How to complete this task ::
Copy all lines below containing "named".

Supplied material ::
-*-
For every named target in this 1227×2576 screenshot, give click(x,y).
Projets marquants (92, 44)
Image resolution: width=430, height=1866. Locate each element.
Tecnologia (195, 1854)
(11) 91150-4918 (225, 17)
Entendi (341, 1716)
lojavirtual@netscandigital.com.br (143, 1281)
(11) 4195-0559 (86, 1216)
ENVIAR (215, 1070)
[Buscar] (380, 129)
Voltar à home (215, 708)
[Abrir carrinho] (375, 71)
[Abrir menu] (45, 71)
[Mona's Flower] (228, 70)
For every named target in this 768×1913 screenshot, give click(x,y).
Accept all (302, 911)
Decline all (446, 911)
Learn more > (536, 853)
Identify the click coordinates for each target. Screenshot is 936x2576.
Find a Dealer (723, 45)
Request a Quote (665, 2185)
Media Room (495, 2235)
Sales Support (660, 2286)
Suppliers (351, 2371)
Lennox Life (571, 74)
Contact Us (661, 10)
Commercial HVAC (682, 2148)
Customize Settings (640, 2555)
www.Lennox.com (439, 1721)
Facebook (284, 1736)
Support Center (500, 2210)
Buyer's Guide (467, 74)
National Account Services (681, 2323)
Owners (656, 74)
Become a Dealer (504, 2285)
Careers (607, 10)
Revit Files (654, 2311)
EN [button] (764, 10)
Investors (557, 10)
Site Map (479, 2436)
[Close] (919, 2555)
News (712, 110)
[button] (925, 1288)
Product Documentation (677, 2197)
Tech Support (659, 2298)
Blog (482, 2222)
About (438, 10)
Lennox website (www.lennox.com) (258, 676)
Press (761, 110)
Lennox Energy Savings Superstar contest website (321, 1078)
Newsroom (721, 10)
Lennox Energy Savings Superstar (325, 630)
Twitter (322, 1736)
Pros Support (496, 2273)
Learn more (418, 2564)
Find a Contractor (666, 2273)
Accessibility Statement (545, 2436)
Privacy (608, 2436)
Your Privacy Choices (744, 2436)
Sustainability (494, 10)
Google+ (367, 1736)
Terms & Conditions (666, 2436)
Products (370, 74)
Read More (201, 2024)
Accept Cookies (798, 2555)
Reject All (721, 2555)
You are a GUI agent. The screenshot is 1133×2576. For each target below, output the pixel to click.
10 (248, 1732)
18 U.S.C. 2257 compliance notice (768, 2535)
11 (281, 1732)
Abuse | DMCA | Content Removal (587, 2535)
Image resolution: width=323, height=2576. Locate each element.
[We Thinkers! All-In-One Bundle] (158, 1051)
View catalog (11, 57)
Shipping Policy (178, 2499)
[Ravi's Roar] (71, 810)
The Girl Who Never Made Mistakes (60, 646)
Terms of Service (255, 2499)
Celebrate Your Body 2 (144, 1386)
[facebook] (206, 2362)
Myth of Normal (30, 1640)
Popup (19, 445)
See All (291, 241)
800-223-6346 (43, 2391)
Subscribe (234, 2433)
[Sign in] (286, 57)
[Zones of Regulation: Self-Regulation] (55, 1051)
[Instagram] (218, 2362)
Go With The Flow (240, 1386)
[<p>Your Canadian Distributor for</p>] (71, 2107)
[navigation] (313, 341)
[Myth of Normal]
-*-
Exercise response ::
For every named target in this 1227×2576 screenshot, give click(x,y).
For every named target in this 768×1913 screenshot, give click(x,y).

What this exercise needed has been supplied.